(Given data)

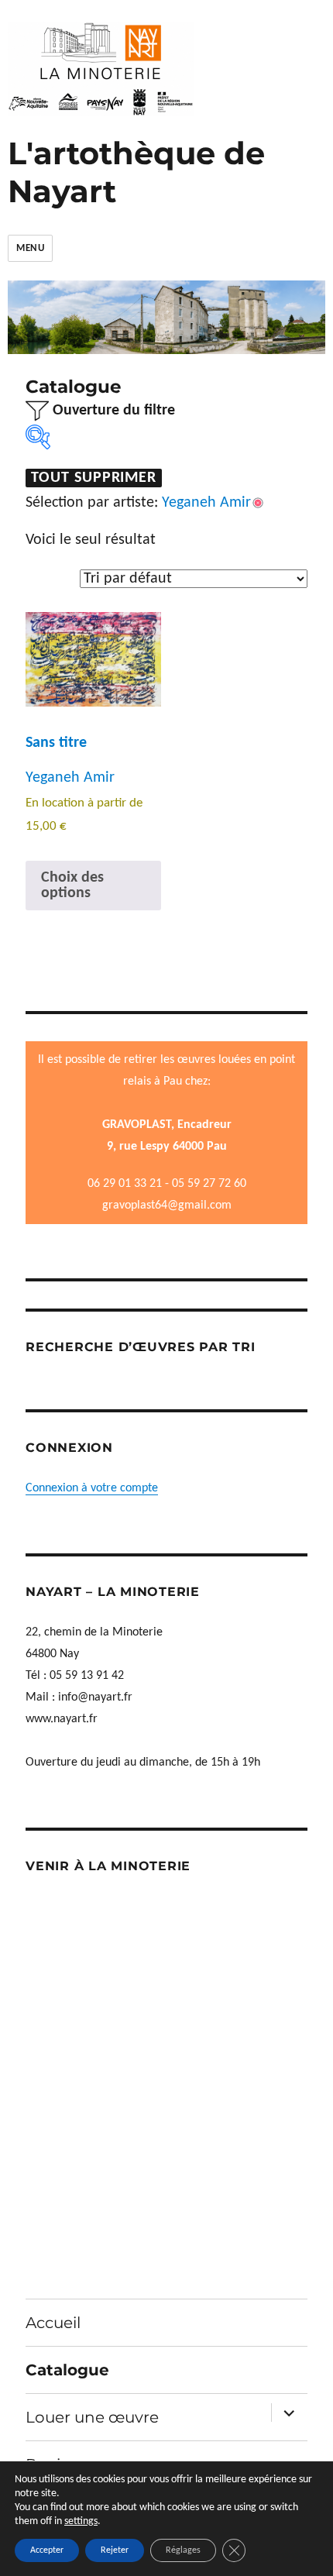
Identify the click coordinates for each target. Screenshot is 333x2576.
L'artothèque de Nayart (136, 172)
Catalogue (67, 2370)
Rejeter (115, 2550)
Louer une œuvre (92, 2417)
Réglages (183, 2550)
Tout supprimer (93, 478)
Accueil (53, 2322)
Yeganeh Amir (70, 778)
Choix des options (72, 885)
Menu (30, 248)
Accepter (47, 2550)
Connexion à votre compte (92, 1488)
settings (81, 2521)
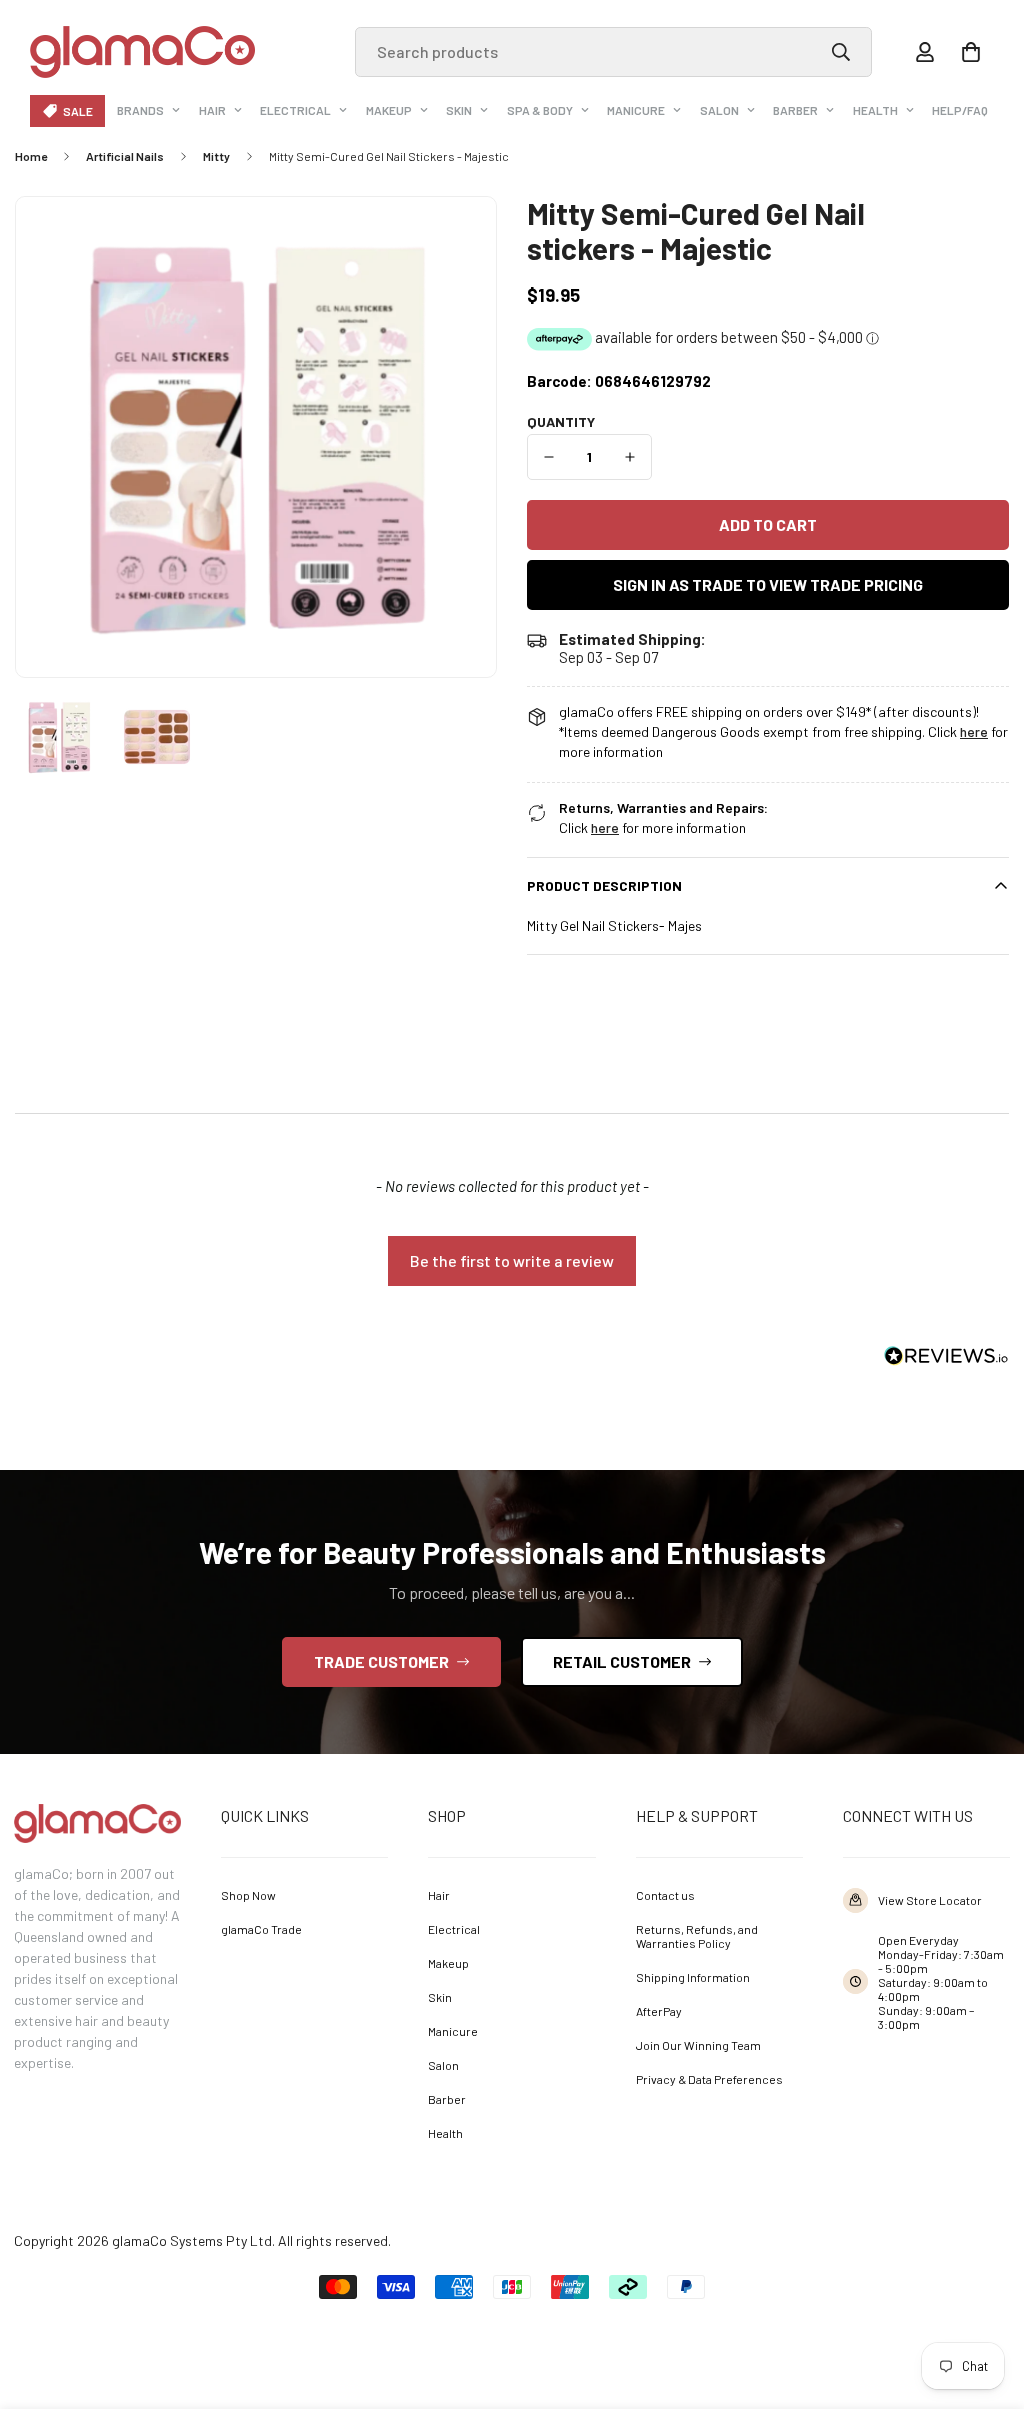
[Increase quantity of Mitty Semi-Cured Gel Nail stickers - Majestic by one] (631, 457)
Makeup (389, 110)
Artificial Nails (125, 156)
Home (31, 156)
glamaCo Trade (261, 1929)
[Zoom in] (453, 239)
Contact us (665, 1895)
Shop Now (248, 1895)
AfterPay (659, 2011)
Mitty (216, 156)
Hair (212, 110)
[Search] (841, 52)
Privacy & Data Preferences (709, 2079)
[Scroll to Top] (980, 2299)
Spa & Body (540, 110)
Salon (719, 110)
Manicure (636, 110)
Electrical (295, 110)
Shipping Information (693, 1977)
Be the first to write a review (512, 1260)
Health (875, 110)
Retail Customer (622, 1661)
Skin (459, 110)
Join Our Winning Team (698, 2045)
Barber (795, 110)
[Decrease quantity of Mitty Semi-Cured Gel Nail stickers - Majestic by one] (549, 457)
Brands (140, 110)
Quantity (561, 421)
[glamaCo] (142, 52)
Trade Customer (381, 1661)
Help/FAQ (960, 110)
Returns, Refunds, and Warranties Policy (697, 1936)
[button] (971, 52)
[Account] (925, 52)
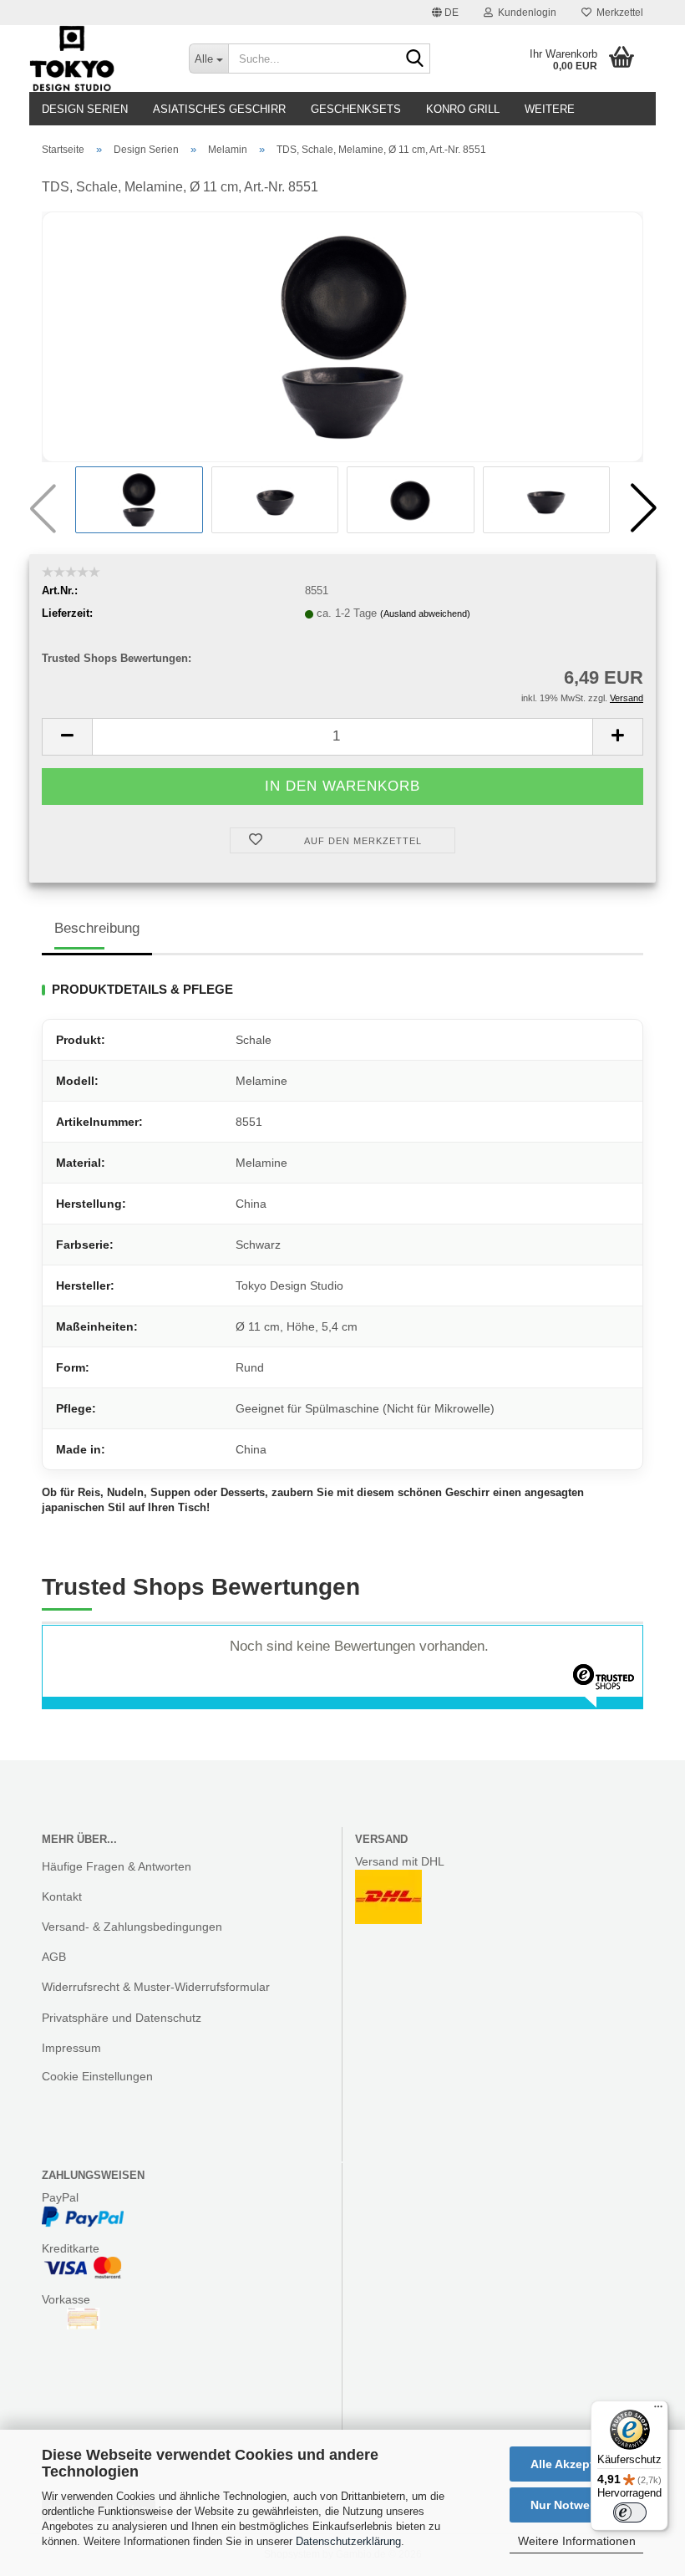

(End Given data)

- About this task -
Find how many lines contain "stickers" in the data. Write that number and nothing else.

- Exercise solution -
2